SOURCE TEXT
At least this is left up to the viewer to decide, earning the
episode a positive point.
At best, the Enterprise crew spend their time running around doing
things and saying things that make them appear foolish. Captain
Kirk gets most of the worst of this: not just by accepting Spock's
twisted view of time travel at face value, but often by buggering
that up as well and getting the crew into more and more trouble.
It's clear here that he isn't yet very familiar with what will become
staple Star Trek time theory.
Although I can't bring myself to root for most of the crew's main aims
in this story, particularly their lame attempts at deception, there
is a natural flow to the nature of their results. The more they
attempt to erase all trace of their presence, the more evidence
they leave of their presence. It's good for a bit of a chuckle
in that regard, but only a bit. Most of the time they're just
pathetic, unable to give either an honest, or truly entertaining
account of themselves.
It's the bizarre attempt at resolving this ever-growing mess
at the end of the episode that would stretch the limits of
believability of even the most liberal of time-travel theoreticians.
Tinker-Bell's magic wand does a really twisted number here,
whipping the Enterprise back and forth through time to all the
right moments to complete a stupendously ridiculous erasure
and render the episode's narrative into that abomination of
time-travel stories everywhere: "The Adventure That Never Happened"....
at least as far as 1960's Earth is concerned. Luckily the Enterprise
and her crew will have detailed memories and computer logs of what
went down, so it's not a complete disaster on that account.

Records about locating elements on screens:
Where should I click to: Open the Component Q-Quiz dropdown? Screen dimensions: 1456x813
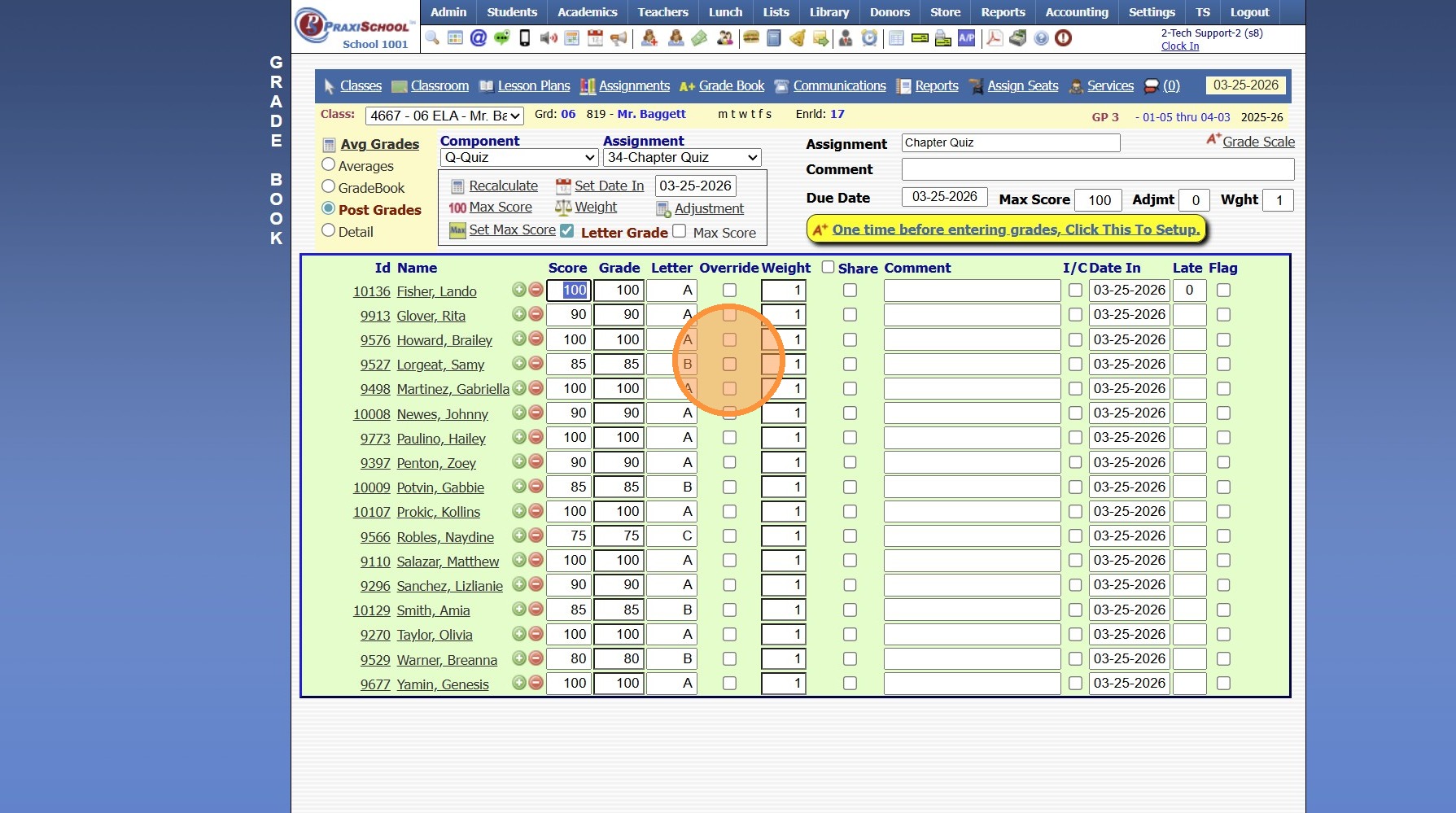[x=519, y=158]
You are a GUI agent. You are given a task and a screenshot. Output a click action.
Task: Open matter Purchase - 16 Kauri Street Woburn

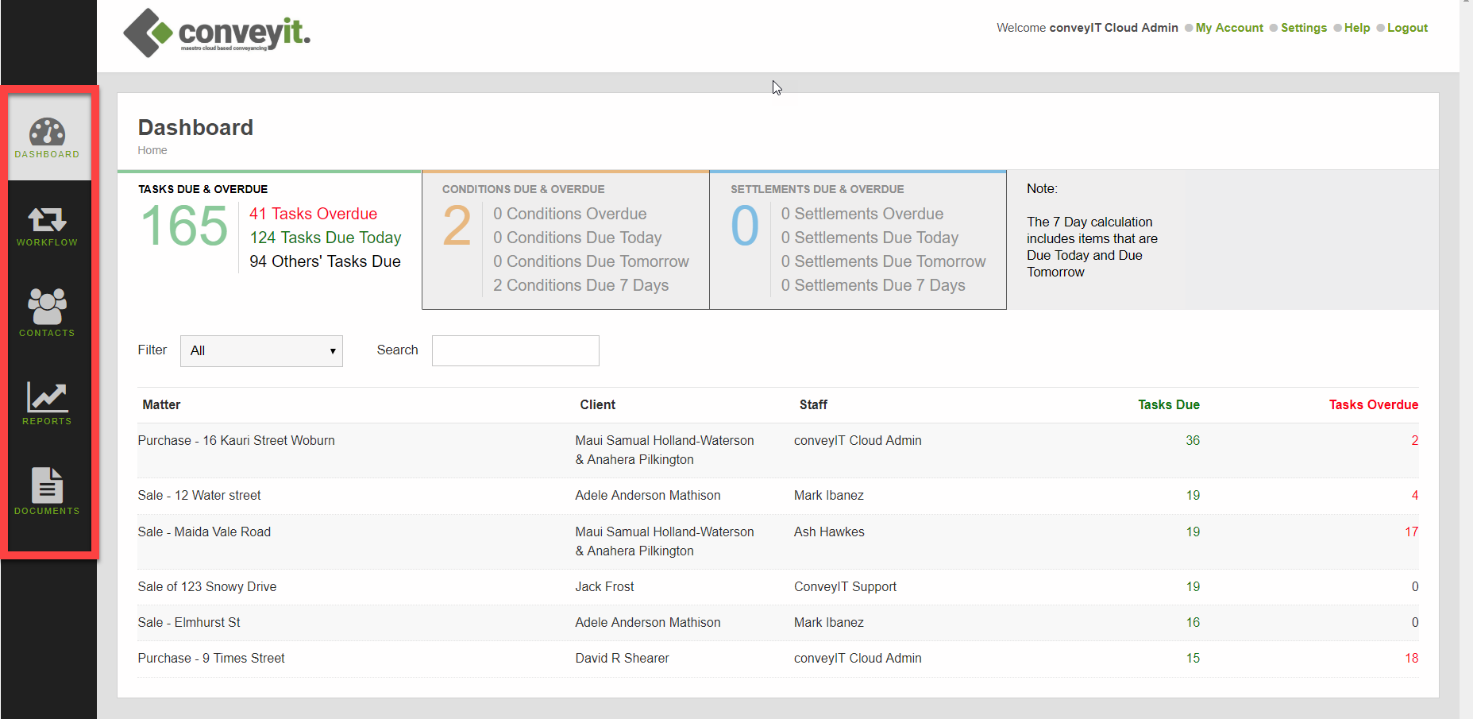coord(236,441)
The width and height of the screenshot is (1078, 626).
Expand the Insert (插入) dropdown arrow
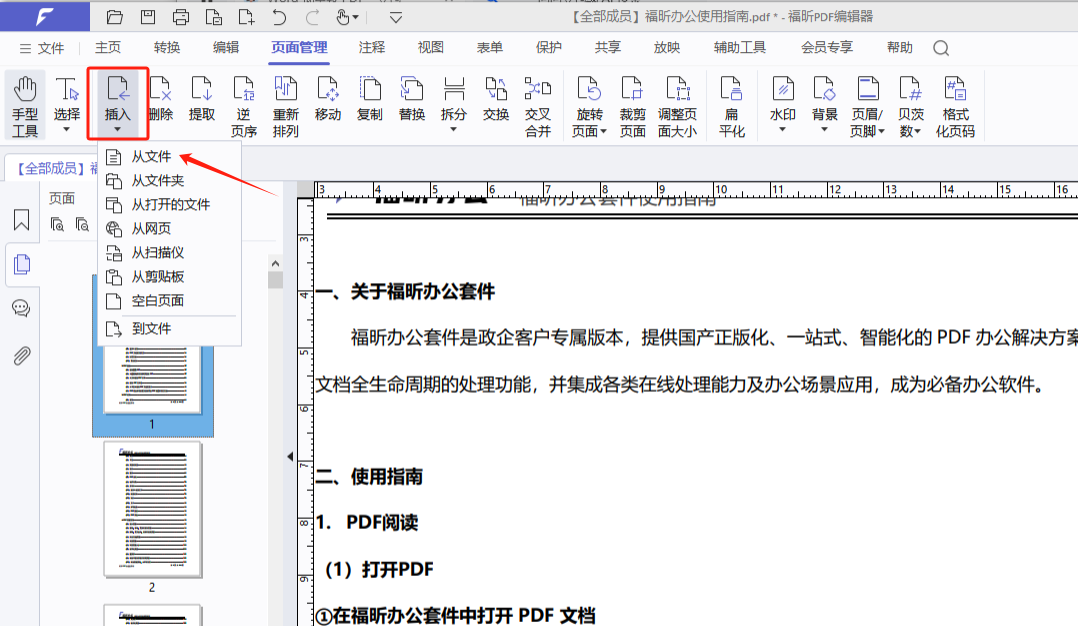(118, 129)
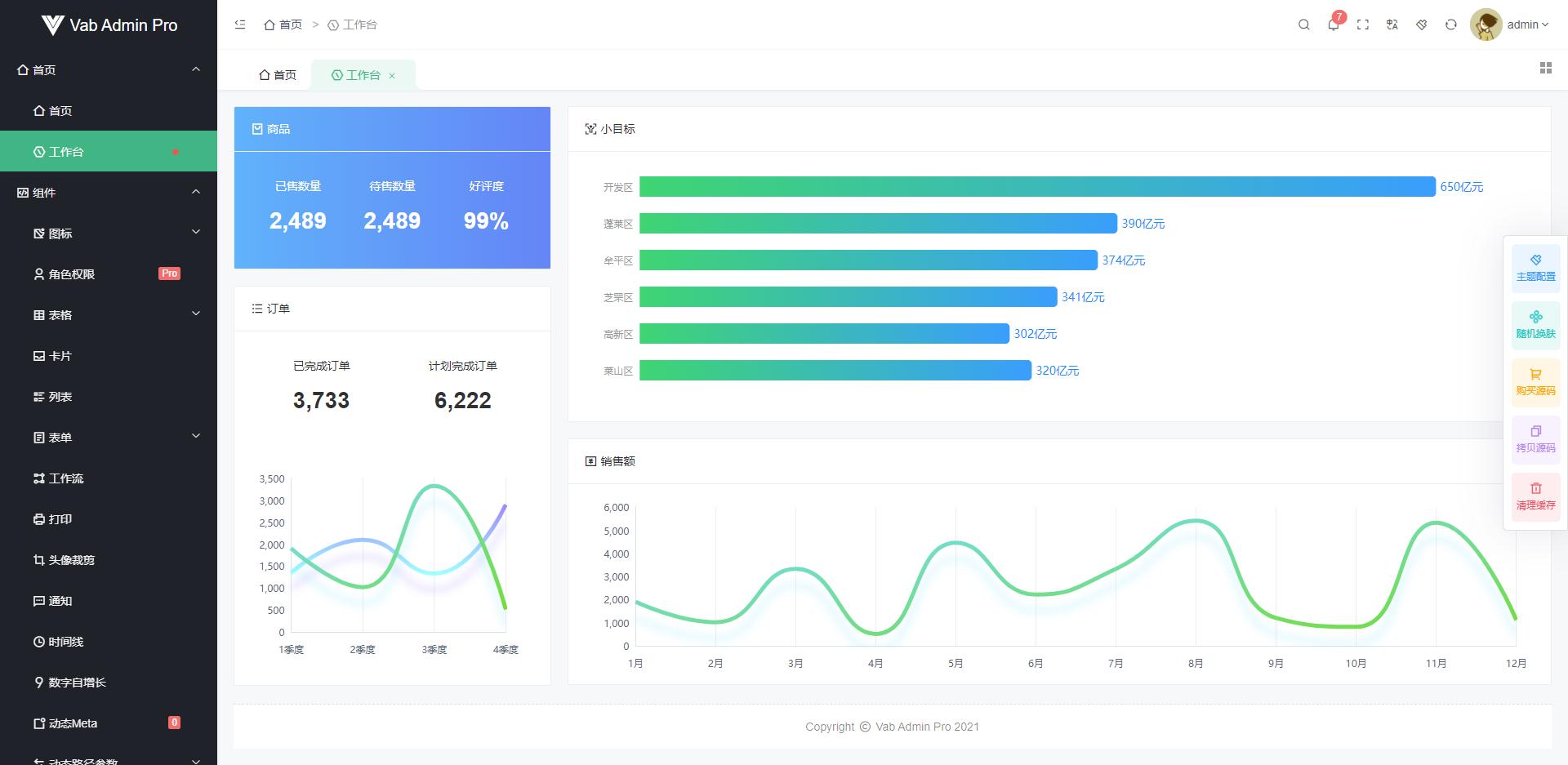The height and width of the screenshot is (765, 1568).
Task: Click the search magnifier icon in header
Action: [x=1304, y=24]
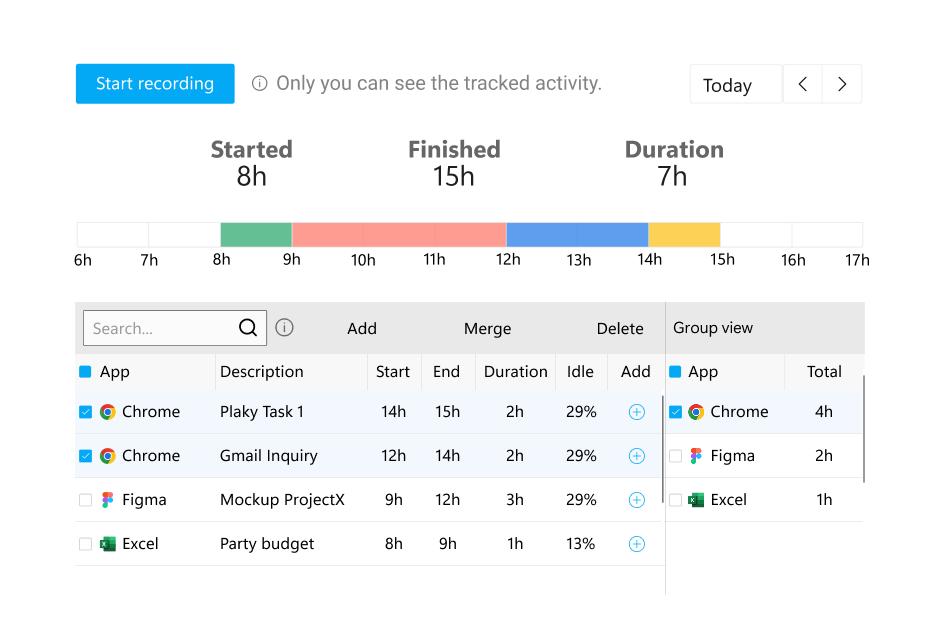Click the plus icon in the Gmail Inquiry row
The height and width of the screenshot is (643, 940).
click(636, 455)
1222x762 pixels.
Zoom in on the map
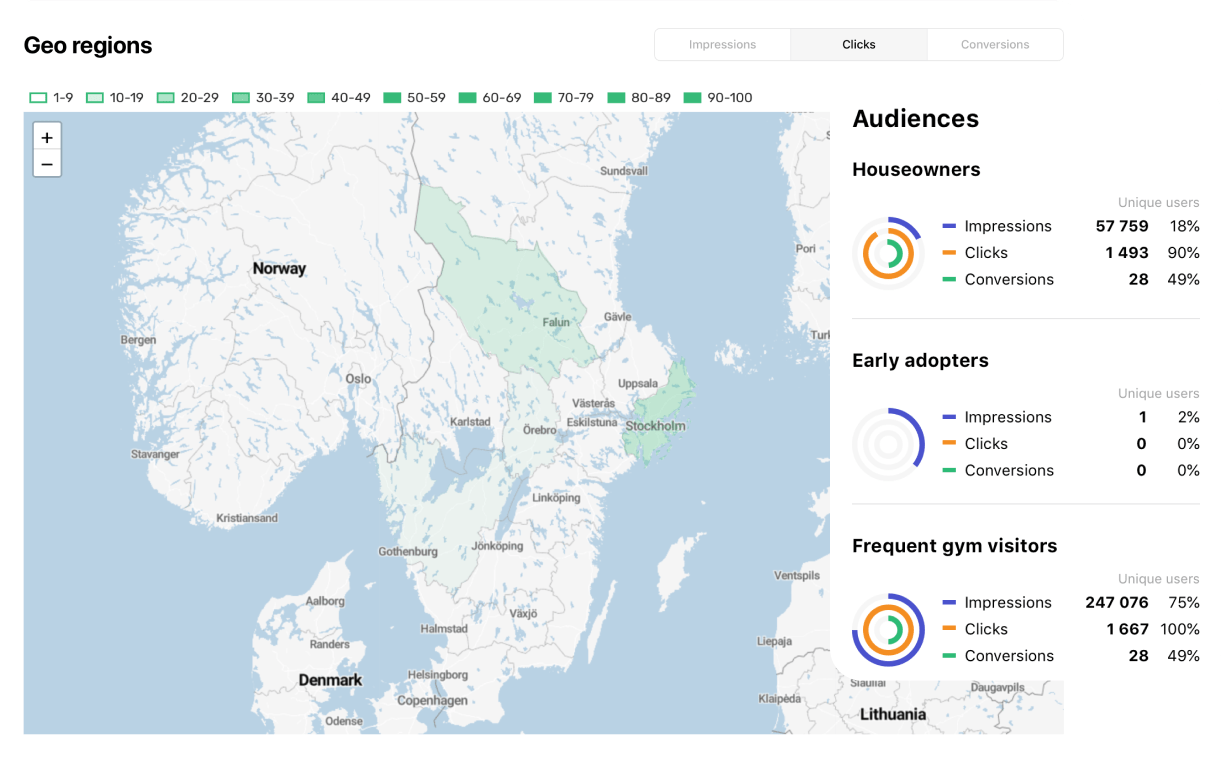pos(47,138)
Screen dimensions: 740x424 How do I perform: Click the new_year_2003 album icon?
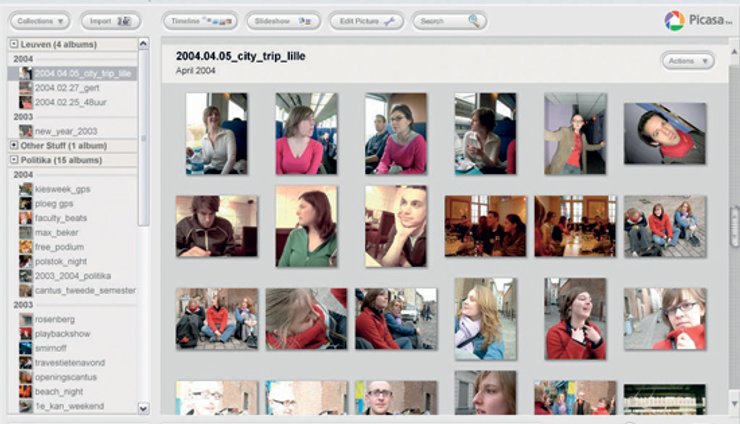[x=25, y=131]
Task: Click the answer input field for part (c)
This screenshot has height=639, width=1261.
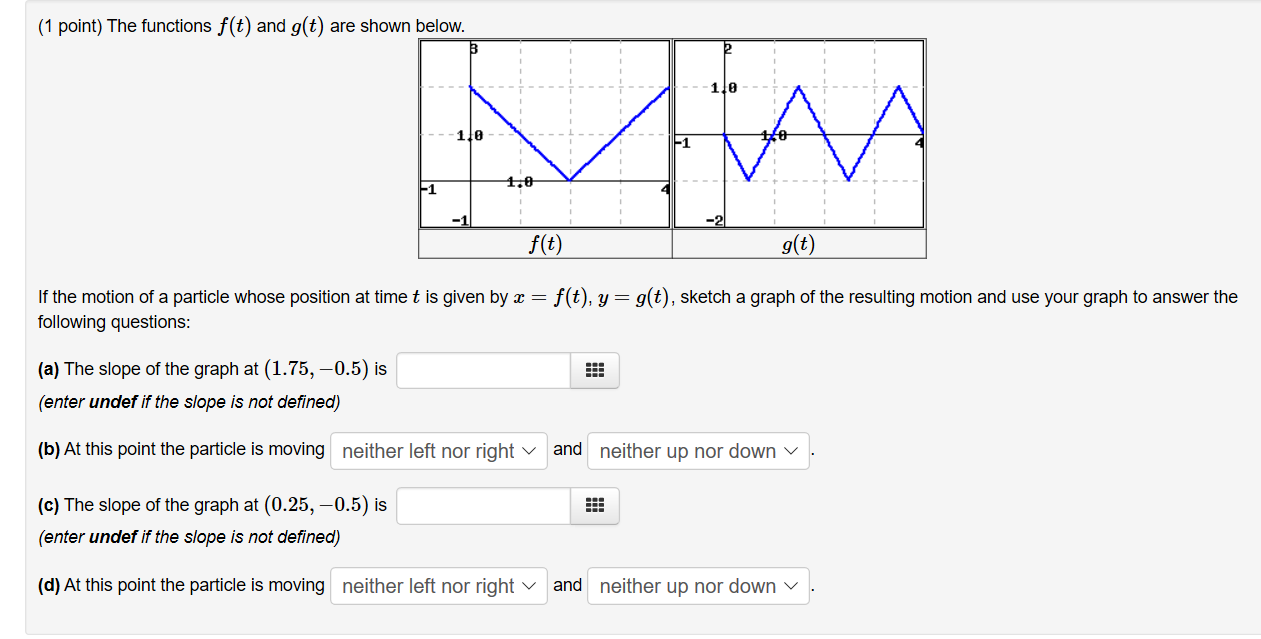Action: [483, 506]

EXERCISE REQUIREMENTS
a – According to the episode review, why is the ending not a complete disaster?
b – Transcribe the passage of the episode review starting at "At least this" and ending at "Trek time theory.".
c – Summarize the episode review in two sentences.

ANSWERS
a – The episode review says the ending is not a complete disaster because the Enterprise and her crew will have detailed memories and computer logs of what happened. The events are erased only as far as 1960s Earth is concerned.

b –
At least this is left up to the viewer to decide, earning the
episode a positive point.
At best, the Enterprise crew spend their time running around doing
things and saying things that make them appear foolish. Captain
Kirk gets most of the worst of this: not just by accepting Spock's
twisted view of time travel at face value, but often by buggering
that up as well and getting the crew into more and more trouble.
It's clear here that he isn't yet very familiar with what will become
staple Star Trek time theory.

c – The review says the Enterprise crew mostly look foolish, with Captain Kirk getting the worst of it by accepting Spock's view of time travel and then bungling it, and their efforts to erase their presence only leave more evidence of it. It calls the ending, which whips the Enterprise back and forth through time to erase events, a ridiculous resolution that turns the story into "The Adventure That Never Happened" for 1960s Earth, though the crew keep their memories and logs.